### Task requirements
#1 Summarize the blog post on Hadrian in two sentences.
#2 Please copy the part of the blog post on Hadrian starting at "Hadrian was his" and ending at "by Marguerite Yourcenar.", word for word.
#3 Carry on the blog post on Hadrian from its last sentence.

Source extract START

Friday, March 29, 2013

Hadrian

Time travel offers the genealogist a chance to view the world as it existed.  One's ancestors help provide a window to the understanding of who we are, and from where did we [our family] begin this life process.  The Celtic gene pool begins the roots of my own family tree, and it is the Romans who were the first to write down what they saw.   Getting to know one of those "Romans" has been a special treat among my own JONES surname tree climbing.

Hadrian was his name.  He wrote an account of his life and travels in a series called "memoirs".  I had to chuckle many times because he seemed to express many of the same thoughts I share.  The text is:

                                      "Memoirs of Hadrian" by Marguerite Yourcenar.


This translation was first published in French 1951, and first translated into English 1954.  Hadrian begins his life story visiting his doctor. [Being a physician perked my attention.]  He states:

        "It is difficult to remain an emperor in presence of a physician, and difficult even to keep one's essential quality as man." (p.3)  What a thought it is.

He goes on to say:

      "This morning it occurred to me for the first time that my body, my faithful companion and friend, truer and better known to me than my own soul, may be after all only a sly beast who will end by devouring his master." (p.3)  Wow, lots of truth here I thought.

Source extract END
Source data START

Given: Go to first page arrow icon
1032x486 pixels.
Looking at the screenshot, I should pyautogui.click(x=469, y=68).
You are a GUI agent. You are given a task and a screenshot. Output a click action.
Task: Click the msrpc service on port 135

Source data END
Source data START

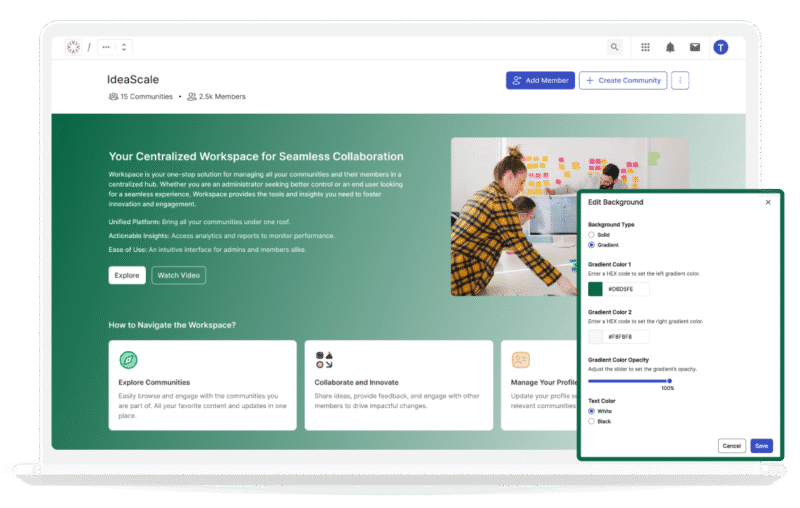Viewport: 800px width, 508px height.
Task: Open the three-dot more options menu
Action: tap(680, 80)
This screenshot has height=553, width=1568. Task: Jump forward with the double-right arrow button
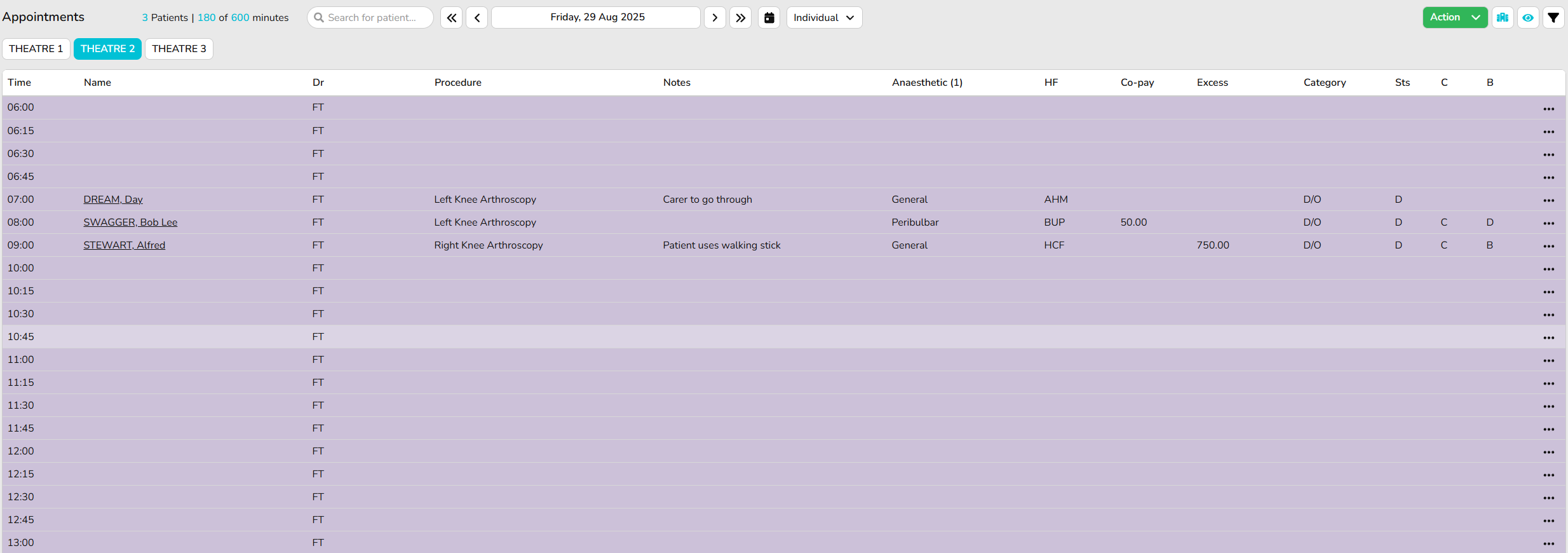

Source data END

### Answers provided
#1 The author traces the Celtic roots of the JONES family tree and describes getting to know Hadrian through "Memoirs of Hadrian" by Marguerite Yourcenar, first published in French in 1951 and translated into English in 1954. As a physician, the author noticed that Hadrian begins his life story with a visit to his doctor, and the post quotes two of his reflections from page 3.

#2
Hadrian was his name.  He wrote an account of his life and travels in a series called "memoirs".  I had to chuckle many times because he seemed to express many of the same thoughts I share.  The text is:

                                      "Memoirs of Hadrian" by Marguerite Yourcenar.

#3
My favorite words are:

     "One part of our ills comes from the fact that too many men are shamefully rich and too many desperately poor." (p. 119)  [Not much has changed here!]

The following is a picture of two of my daughters standing on a section of what remains of Hadrian's Wall.



Built in or about 122 AD, a Roman biographer states: "{Hadrian} reformed many things, and, the first [to do so], erected a wall over a length of 80 miles, which was to force apart the Romans and barbarians".*  Well Hadrian....here are some of those "barbarians" standing upon your wall.  Getting to know you a little bit, I thought you might get a chuckle out of this picture.

* The notes are taken from "Hadrian's Wall History & Guide" by Guy de la Bedoyere, p. 13.